The service is deployed [e.g., via automated CI/CD pipelines]. Production incidents are often resolved by rolling out code or configuration changes. A rollback process to a known-safe version exists and can be executed [e.g., quickly, skipping canary checks in an emergency].

The reporting period for this SLO will be three calendar months, phased one month earlier than the fiscal quarter (e.g., December 1 - February 28/29, March 1 - May 31, June 1 - August 31, September 1 - November 30).

Based on past performance, current operational capabilities, and considering the SLOs of its dependencies (assuming they meet their targets), the realistic targets are:

• Availability: 99.9% of all requests receiving a successful redirect response (HTTP 3xx).

  Rationale: Past performance indicates the service generally operates at this level, and our incident response time estimates suggest we can recover from typical outages within the allowed error budget for this target.

• Latency: 99% of all requests complete within 200 milliseconds.

  Rationale: This target aligns with observed performance, considering the time spent on internal processing and backend dependency calls.

Based on client needs (both internal services and external users), the ideal targets for this service are:

• Availability: 99.99% of all requests receiving a successful redirect response (HTTP 3xx).

  Rationale: While 99.9% is acceptable, a higher availability target would reduce user-visible errors more effectively, minimizing lost traffic from non-canonical domains.

• Latency: 99.9% of all requests complete within 100 milliseconds.

  Rationale: Faster redirects significantly improve user experience and SEO performance, especially for a foundational service like this. This would be considered "basically satisfactory" by external users.

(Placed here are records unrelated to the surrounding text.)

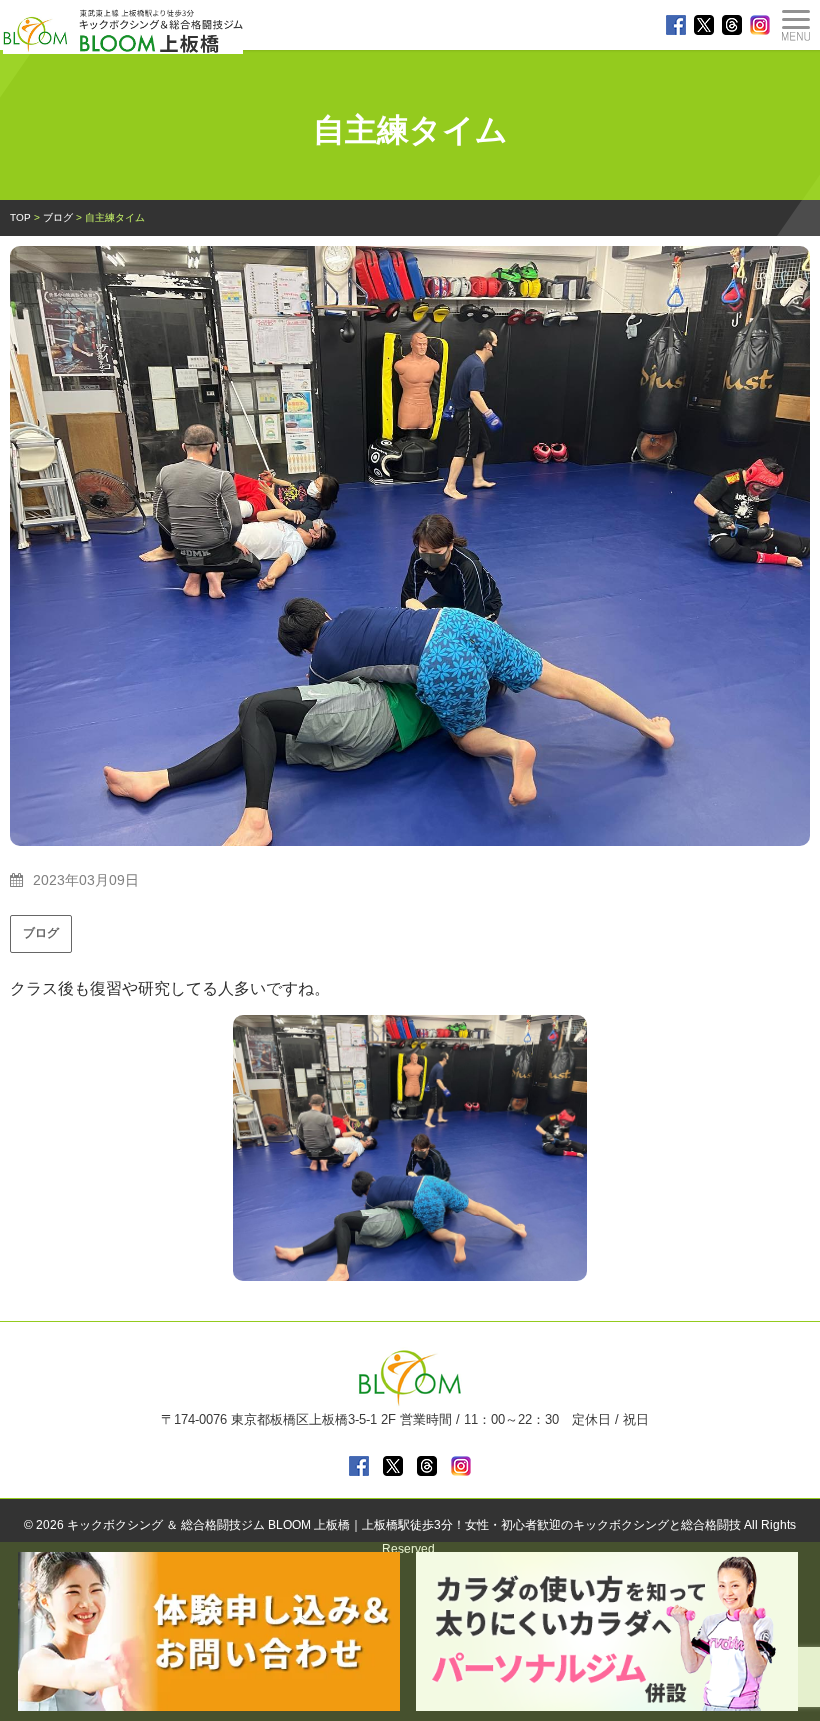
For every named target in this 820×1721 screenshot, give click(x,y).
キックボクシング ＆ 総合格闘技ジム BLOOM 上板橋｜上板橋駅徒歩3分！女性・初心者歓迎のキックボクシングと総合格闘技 (404, 1525)
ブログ (41, 933)
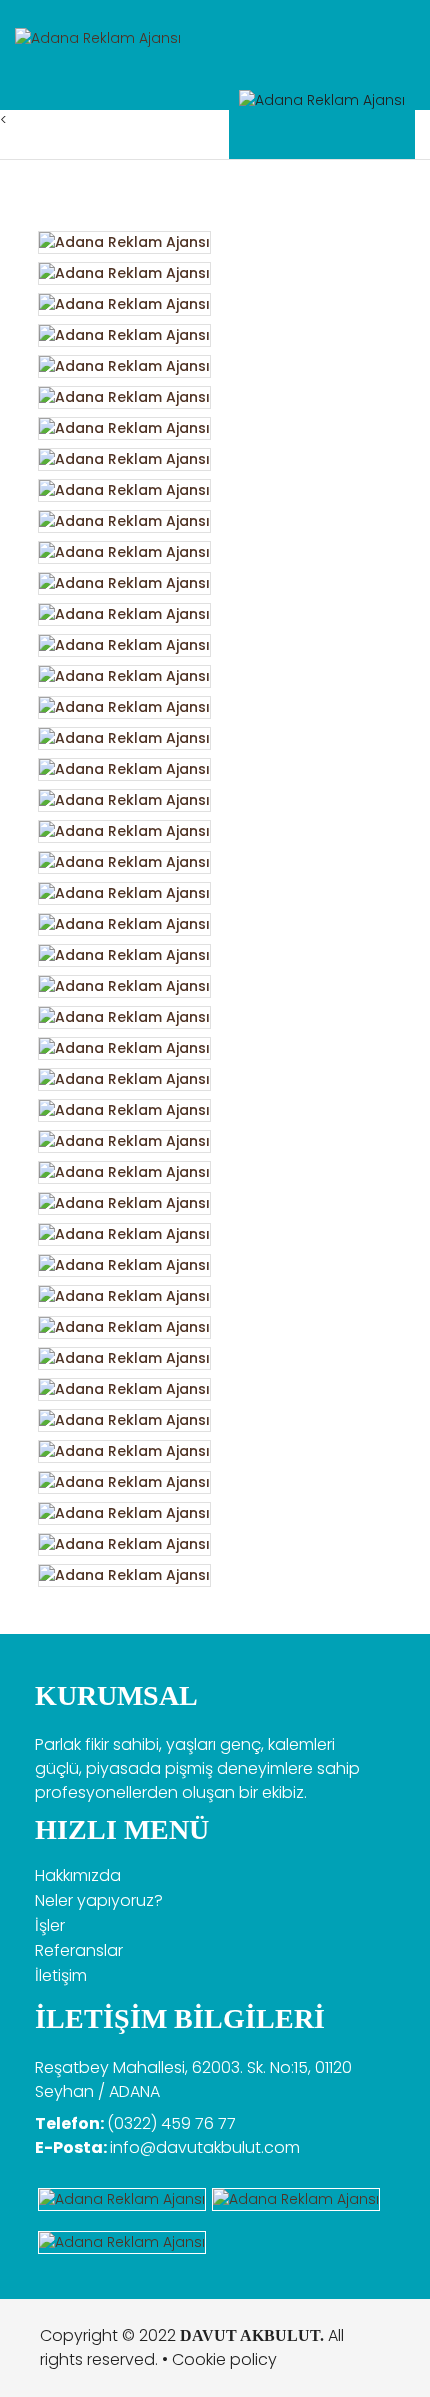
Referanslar (79, 1950)
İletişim (61, 1975)
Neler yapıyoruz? (99, 1900)
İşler (50, 1925)
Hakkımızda (78, 1875)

Comparing the realistic and ideal targets, there is a gap in both availability and latency. While we can currently support 99.9% availability and 99% of requests within 200ms, the ideal is 99.99% availability and 99.9% of requests within 100ms.

To close this gap, we will prioritize engineering work focused on improving reliability and performance. This may include:

• Optimizing code paths for latency-sensitive requests.
• Implementing additional caching layers for canonical domain mappings.
• Improving redundancy for critical hard dependencies.
• Refining monitoring and alerting to reduce detection and resolution times.

Agreed-upon SLOs:

• Availability: 99.9% of all requests receiving a successful redirect response (HTTP 3xx).
• Latency: 99% of all requests complete within 200 milliseconds.

This SLO reflects the promises we can keep right now. We will publish these currently-realistic targets and continuously measure performance against them. We acknowledge the aspirational targets of 99.99% availability and 99.9% of requests within 100 milliseconds, which will guide our longer-term planning and reliability improvement efforts.